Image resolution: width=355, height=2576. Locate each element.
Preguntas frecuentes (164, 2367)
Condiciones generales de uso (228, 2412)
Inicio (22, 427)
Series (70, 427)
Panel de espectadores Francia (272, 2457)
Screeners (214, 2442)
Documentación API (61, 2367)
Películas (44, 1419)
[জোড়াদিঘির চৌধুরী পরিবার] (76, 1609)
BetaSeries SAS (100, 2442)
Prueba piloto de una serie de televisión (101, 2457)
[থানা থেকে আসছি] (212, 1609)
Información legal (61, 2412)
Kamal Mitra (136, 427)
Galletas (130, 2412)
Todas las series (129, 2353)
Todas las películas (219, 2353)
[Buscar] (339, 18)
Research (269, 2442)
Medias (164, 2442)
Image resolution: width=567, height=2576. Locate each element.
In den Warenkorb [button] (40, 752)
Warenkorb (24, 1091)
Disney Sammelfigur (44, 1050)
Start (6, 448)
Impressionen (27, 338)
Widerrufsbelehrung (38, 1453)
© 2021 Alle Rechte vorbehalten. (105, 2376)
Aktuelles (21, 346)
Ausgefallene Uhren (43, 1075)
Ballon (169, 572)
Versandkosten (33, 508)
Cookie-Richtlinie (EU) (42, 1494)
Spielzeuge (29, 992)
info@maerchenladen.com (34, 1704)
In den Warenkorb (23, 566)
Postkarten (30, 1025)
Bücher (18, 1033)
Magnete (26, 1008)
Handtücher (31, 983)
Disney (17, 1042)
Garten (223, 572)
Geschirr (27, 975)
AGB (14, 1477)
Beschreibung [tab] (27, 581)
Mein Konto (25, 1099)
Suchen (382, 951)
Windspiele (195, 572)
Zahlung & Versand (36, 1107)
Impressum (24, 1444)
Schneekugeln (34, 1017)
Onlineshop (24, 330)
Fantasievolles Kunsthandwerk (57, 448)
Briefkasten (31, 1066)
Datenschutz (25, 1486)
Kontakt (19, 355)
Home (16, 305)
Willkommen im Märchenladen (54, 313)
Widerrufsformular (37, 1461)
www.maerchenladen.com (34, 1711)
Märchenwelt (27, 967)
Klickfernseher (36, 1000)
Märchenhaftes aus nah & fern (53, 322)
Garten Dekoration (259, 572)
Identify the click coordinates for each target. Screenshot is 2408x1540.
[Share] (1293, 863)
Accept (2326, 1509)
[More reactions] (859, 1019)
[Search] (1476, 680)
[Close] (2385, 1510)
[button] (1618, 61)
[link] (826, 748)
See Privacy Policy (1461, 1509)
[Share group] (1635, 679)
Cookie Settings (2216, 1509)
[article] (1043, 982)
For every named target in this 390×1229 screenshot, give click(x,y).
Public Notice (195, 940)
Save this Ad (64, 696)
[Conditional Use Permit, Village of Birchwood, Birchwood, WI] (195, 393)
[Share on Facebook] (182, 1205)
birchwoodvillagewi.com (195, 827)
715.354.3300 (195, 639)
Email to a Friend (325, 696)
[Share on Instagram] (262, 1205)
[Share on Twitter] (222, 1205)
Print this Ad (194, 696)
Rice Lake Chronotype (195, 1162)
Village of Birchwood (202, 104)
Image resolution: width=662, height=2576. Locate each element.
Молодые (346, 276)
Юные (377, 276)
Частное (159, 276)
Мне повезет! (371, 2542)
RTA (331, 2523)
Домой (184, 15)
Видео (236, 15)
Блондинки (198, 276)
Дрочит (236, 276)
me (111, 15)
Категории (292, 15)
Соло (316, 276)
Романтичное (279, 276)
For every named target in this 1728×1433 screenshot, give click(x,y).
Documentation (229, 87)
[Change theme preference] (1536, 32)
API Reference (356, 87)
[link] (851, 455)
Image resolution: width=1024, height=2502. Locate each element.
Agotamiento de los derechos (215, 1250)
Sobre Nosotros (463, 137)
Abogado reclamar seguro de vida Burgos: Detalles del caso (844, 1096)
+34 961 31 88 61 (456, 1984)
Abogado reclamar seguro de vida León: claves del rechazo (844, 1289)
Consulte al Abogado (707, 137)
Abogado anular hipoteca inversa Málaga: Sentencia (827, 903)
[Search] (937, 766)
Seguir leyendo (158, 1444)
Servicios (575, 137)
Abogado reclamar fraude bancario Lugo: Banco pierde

[WHAT THE TASK ASKS] Every line of the listing that includes the word "this" must be copied.

[YOUR RESPONSE]
For every named target in this 390×1229 screenshot, give click(x,y).
Save this Ad (64, 696)
Print this Ad (194, 696)
For every named target in this 1728×1433 screenshot, give click(x,y).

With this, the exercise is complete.